Wandte mich um, sah Bethany und Amanda an. Sie taten, als wären sie in irgendwelche Fachzeitschriften vertieft, spitzten aber gleichzeitig die Ohren, um ja kein Wort von unserer Unterhaltung zu verpassen. »Hey«, sagte ich. Sie blickten gleichzeitig auf, ein Wesen mit zwei Köpfen. »Wisst ihr was? Ich glaube, ich gehe jetzt mal.«
Ein paar Sekunden vergingen, während meine Worte langsam einsickerten.
Amanda sah mich verdutzt an. »Aber du hast erst in einer Stunde frei.«
»Ja, deine Schicht endet um eins«, fügte Bethany hinzu.
Ich nahm meine Tasche und meinte lapidar: »Wie komme ich bloß darauf, dass ihr mich nicht weiter vermissen werdet?« Stand auf, schob meinen Stuhl ordentlich an die Theke. Wes, die Hände in den Hosentaschen, betrachtete mich neugierig, geradezu fasziniert.
Ich warf einen letzten langen Blick auf die Infotheke, an der ich so lange vor mich hin vegetiert hatte. Vielleicht mache ich ja einen Riesenfehler, dachte ich. Und wenn schon. Der noch viel größere Fehler ist doch längst passiert. Ich hatte von vielem keine Ahnung, hätte ich nie behauptet, aber eines wusste ich mit Bestimmtheit: Sofern es sich um mein persönliches Immer handelte, wollte ich keine Sekunde länger an diesem Ort verbringen. Auf gar keinen Fall.
»Wenn du jetzt gehst«, presste Bethany hervor, »gibt es kein Zurück. Du kannst nicht wiederkommen.«
»Damit hast du vollkommen Recht«, antwortete ich. Und war unendlich froh, dass sie Recht hatte. »Ich kann nicht zurückkommen.«
Ich wollte hinter der Theke entlang zur Schwingtür laufen, aber wie üblich versperrte mir Amandas Stuhl den Weg. Und dahinter Bethanys. Da ich schon an meinem ersten Arbeitstag – und seitdem an jedem verfluchten Tag – einen wahren Hindernislauf hatte veranstalten müssen, um überhaupt hier reinzukommen, fand ich, dass ich zumindest beim Hinausgehen freie Bahn verdient hatte.

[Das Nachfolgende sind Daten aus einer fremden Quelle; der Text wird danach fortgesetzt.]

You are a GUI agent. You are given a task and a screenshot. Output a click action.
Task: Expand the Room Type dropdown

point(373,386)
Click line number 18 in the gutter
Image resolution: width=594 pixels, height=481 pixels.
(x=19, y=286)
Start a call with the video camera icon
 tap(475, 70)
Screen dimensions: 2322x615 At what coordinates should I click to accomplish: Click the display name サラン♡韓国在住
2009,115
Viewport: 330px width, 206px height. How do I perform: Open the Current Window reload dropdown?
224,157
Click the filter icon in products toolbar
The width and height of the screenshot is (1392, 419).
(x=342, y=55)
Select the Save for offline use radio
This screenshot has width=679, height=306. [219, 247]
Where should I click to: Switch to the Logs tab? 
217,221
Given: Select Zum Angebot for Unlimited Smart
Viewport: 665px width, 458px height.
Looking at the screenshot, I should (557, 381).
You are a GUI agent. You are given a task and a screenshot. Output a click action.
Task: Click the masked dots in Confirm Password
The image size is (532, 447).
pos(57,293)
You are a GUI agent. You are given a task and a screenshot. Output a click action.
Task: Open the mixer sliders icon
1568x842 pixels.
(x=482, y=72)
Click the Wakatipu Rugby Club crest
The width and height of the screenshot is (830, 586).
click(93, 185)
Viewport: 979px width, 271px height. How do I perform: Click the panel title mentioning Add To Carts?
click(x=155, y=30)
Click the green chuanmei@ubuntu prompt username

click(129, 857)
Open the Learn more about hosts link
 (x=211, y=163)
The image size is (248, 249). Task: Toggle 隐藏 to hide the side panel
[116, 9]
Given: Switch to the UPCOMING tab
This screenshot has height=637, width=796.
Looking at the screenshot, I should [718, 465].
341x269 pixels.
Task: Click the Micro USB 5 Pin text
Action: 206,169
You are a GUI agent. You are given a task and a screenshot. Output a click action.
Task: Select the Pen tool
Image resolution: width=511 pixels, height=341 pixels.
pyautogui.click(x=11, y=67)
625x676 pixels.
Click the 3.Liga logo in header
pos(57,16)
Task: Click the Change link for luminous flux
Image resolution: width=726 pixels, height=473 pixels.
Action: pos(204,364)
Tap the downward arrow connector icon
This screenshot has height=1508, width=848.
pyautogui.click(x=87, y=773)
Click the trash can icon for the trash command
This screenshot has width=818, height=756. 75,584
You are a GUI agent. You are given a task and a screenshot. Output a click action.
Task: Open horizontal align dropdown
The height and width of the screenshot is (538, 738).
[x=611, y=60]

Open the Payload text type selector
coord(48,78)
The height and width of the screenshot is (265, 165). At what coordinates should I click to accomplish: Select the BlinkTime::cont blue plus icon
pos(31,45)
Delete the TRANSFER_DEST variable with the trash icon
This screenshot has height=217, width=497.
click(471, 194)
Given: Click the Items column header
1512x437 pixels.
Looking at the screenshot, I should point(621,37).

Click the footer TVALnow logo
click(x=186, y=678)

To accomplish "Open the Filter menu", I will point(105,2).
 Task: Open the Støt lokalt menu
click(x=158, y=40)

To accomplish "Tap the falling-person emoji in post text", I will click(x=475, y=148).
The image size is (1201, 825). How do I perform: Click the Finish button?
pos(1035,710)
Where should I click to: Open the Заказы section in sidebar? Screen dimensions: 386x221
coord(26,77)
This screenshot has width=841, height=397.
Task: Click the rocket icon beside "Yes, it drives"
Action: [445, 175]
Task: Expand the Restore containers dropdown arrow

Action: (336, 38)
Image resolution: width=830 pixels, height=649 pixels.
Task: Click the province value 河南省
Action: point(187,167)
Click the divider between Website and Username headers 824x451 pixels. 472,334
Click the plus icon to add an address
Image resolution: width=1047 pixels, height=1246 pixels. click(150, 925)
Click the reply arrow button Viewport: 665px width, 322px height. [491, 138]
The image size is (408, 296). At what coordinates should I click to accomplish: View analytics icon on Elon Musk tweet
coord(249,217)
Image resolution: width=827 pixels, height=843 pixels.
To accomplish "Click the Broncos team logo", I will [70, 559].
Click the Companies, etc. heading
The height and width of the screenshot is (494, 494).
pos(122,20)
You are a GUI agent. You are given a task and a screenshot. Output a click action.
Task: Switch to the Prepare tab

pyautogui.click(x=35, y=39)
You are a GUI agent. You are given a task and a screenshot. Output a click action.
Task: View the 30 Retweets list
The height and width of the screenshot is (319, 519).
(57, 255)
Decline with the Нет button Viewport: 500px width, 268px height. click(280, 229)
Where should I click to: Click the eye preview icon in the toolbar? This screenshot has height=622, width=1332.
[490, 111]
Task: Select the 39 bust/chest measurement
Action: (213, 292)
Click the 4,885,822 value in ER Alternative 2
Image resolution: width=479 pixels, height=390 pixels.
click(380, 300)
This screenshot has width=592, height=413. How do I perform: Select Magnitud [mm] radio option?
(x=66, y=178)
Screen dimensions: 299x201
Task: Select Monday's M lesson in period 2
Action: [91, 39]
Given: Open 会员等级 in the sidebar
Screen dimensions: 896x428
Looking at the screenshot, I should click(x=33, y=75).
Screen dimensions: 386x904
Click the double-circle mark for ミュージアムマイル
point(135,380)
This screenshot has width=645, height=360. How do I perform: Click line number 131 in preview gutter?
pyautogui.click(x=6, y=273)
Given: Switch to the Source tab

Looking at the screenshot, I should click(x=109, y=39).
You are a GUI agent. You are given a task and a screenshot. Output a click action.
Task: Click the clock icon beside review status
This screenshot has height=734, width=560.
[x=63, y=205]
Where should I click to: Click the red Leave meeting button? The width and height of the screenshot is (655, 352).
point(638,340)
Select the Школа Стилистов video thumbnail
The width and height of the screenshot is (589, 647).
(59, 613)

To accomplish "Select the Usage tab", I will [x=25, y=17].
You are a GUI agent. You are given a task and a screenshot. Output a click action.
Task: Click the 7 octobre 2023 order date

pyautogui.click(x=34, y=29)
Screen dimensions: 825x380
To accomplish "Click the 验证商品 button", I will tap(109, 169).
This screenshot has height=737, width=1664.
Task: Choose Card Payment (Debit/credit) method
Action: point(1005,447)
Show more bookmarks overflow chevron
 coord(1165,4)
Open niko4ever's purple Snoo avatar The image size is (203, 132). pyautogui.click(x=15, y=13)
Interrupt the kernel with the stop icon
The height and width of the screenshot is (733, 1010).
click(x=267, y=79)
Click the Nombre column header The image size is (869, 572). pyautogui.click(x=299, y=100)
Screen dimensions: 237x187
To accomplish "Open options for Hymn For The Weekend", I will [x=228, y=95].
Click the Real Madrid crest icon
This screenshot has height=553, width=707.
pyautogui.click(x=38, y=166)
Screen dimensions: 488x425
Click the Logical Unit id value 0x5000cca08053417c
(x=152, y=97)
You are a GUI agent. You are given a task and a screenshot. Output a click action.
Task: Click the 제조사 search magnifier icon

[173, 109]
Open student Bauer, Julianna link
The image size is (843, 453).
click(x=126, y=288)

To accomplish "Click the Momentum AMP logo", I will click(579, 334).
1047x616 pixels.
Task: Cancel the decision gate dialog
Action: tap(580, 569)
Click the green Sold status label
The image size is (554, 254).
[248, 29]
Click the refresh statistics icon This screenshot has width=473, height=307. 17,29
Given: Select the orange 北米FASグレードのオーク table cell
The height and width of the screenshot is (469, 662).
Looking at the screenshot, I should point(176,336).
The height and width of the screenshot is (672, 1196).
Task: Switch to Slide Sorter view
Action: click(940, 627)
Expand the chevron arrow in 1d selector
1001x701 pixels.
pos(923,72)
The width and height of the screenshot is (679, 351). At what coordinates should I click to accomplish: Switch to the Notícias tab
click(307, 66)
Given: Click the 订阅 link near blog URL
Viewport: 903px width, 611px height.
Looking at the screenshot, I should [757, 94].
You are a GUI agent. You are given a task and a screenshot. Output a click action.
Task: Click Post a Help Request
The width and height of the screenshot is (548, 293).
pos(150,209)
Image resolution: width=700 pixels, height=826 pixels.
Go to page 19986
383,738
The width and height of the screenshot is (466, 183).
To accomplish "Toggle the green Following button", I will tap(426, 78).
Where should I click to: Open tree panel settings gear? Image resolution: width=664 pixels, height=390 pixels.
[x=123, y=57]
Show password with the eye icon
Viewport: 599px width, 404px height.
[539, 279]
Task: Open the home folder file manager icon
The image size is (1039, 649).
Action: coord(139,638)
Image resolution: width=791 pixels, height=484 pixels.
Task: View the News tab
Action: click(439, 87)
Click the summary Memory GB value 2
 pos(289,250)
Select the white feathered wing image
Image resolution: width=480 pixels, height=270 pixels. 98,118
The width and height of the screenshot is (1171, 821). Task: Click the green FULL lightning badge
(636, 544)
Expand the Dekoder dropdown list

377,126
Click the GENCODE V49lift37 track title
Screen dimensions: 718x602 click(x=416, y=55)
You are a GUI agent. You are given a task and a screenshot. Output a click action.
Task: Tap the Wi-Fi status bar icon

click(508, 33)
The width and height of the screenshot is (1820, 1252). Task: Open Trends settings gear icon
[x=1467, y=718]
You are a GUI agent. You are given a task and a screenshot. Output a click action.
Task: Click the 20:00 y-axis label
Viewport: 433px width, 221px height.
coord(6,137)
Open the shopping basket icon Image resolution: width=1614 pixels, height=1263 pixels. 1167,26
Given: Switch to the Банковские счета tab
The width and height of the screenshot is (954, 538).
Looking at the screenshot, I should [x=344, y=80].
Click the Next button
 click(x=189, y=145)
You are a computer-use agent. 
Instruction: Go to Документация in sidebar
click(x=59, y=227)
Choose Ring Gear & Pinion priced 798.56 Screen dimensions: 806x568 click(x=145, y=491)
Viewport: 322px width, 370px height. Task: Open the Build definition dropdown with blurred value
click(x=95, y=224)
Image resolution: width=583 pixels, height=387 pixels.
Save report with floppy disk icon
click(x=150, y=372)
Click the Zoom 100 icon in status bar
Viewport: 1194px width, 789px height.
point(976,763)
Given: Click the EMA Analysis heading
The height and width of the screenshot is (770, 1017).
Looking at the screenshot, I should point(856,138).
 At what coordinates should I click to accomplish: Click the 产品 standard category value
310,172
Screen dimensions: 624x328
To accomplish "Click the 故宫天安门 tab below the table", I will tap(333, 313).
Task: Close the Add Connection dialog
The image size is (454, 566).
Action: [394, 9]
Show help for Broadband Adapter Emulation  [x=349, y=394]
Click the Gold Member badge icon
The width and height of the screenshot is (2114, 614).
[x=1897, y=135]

Ich warf meine Handtasche über die Theke. Mit einem dumpfen Klatschen landete sie neben Wes’ Füßen auf dem Boden. Dann hob ich ein Bein und schwang mich in einer einzigen, fließenden Bewegung über die Theke. Selbst meine Schwester, die alte Rebellin, wäre stolz auf mich gewesen! Bethany und Amanda kriegten den Mund überhaupt nicht mehr zu.
»Wow!« Wes hob die Augenbrauen. Ich sammelte meine Handtasche vom Boden auf.
»Nicht schlecht«, sagte er außerdem. »Gekonnter Abschwung.«
»Danke«, entgegnete ich.
»Macy«, zischte Bethany. »Was ist bloß in dich gefahren?«
Doch ich antwortete nicht. Ich blickte nicht ein einziges Mal mehr zurück, während Wes und ich durch die Bibliothek auf den Ausgang zuliefen. Alle starrten uns nach. Es fühlte sich einfach richtig an. Nicht dass ich ging, nein, auch wie ich ging. Ohne groß darüber nachzudenken, ohne es zu bereuen. Und es fühlte sich richtig an, es zusammen mit Wes zu tun. Er hielt mir die Tür auf, ich trat hindurch. Ins Licht.